Ionic Transport and Electrochemical Properties of NaSICON-Type Li_{1 + x}Hf_2-xGa_x(PO₄)₃for All-Solid-State Lithium Batteries

NaSICON-Type rhombohedral LiHf₂(PO₄)₃(LHP) is regarded as a quite promising solid electrolyte for future all-solid-state Li-ion batteries. Appropriate aliovalent substitution is, however, necessary to achieve high ionic conductivities. A clear-cut understanding of the substitution effects on microscopic Li⁺ion dynamics is necessary to optimize its conduction properties. To advance in the field, we prepared a series of Ga-bearing Li_1+xHf_2-xGa_x(PO₄)₃(Ga-LHP) samples (x = 0, 0.1,.. 0.4, 1.0) to comprehensively investigate the relationship between composition and Li⁺ion dynamics. ⁷Li and ³¹P NMR helped us characterize the extent of structural disorder introduced through the replacement of Hf by Ga. In a complementary way, we compare our results from broadband conductivity spectroscopy with those obtained from time-domain NMR measurements being sensitive to long-range ion transport and to the elementary Li⁺jump processes. This methodical approach allowed us to trace ion dynamics over a wide length scale.
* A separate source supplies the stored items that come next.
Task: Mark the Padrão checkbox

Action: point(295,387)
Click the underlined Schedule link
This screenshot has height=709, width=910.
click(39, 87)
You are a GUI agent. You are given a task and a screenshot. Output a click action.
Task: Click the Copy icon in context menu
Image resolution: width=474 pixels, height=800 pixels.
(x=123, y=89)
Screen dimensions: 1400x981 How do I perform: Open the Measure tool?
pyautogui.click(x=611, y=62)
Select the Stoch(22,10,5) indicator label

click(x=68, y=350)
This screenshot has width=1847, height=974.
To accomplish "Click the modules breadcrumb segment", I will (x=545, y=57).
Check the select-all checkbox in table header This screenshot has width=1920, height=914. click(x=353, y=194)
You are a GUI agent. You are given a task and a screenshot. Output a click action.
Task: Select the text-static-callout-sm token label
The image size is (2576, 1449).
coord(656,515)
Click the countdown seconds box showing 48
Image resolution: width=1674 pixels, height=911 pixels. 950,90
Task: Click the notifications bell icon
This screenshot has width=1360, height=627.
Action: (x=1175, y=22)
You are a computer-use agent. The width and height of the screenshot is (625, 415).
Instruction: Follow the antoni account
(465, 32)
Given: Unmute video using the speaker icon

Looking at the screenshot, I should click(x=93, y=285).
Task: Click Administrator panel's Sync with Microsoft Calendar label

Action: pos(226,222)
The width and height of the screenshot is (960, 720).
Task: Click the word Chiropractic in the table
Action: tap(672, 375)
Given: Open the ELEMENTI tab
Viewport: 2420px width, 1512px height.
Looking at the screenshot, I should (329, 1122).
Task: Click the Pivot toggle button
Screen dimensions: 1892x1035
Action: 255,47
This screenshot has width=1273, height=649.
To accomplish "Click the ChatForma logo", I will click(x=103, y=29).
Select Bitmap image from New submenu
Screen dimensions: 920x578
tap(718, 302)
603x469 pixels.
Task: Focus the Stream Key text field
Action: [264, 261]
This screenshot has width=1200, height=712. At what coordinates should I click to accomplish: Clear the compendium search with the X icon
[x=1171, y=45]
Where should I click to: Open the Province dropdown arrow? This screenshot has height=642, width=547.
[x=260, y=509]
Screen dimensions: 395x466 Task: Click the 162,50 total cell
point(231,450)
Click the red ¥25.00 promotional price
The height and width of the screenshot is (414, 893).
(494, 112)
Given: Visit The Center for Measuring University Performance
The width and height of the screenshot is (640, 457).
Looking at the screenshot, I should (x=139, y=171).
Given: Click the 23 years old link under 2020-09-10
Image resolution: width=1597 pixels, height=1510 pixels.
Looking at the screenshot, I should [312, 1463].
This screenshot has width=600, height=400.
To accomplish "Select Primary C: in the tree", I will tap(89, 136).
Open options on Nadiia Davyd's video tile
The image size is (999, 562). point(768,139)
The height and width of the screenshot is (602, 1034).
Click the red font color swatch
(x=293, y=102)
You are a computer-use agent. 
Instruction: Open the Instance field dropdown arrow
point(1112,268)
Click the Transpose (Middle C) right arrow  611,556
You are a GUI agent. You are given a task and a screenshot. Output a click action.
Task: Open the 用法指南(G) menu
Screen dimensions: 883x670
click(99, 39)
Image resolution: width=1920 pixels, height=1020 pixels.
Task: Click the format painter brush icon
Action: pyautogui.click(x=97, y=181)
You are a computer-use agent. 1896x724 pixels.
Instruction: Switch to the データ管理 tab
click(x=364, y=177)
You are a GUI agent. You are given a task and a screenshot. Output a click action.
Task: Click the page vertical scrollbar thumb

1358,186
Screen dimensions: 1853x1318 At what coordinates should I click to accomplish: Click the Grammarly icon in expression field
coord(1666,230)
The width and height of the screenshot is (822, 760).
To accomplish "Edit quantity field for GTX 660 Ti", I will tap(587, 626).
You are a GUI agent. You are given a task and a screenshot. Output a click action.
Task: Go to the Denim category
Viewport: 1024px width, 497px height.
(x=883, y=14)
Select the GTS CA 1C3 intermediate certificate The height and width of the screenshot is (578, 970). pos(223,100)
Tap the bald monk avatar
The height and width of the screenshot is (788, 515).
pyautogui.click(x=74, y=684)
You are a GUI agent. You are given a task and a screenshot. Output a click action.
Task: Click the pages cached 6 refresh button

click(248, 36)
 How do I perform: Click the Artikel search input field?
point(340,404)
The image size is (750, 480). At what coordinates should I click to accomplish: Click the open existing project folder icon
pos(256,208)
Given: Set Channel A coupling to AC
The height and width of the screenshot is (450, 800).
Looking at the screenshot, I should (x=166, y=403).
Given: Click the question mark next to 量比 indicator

It turned out that the sample with a Ga content x of only 0.1 (89.3% relative density) showed the highest bulk conductivity of 0.45 mS cm^-1(0.24 eV). Importantly, activation energies as deduced from spin-lattice relaxation NMR point to activation energies ranging from 0.15 to 0.23 eV, revealing a rather flat potential landscape to which the ions are subjected in the different forms of Ga-LHP. To test its electrochemical applicability in all-solid-state batteries, we used cyclic voltammetry, Li plating-stripping experiments, and galvanostatic cycling measurements with current densities of up to 0.1 mA cm^-2. An electrochemical stability window of 2.4 to 4.6 V, a critical current density of at least 25 mA cm^-2, and a long cycle life of more than 1900 charge/discharge cycles (60 °C) make Li_1.1Hf_1.9Ga_0.1(PO₄)₃, with a slight amount of Ga incorporated, indeed a highly promising alternative to current solid electrolytes.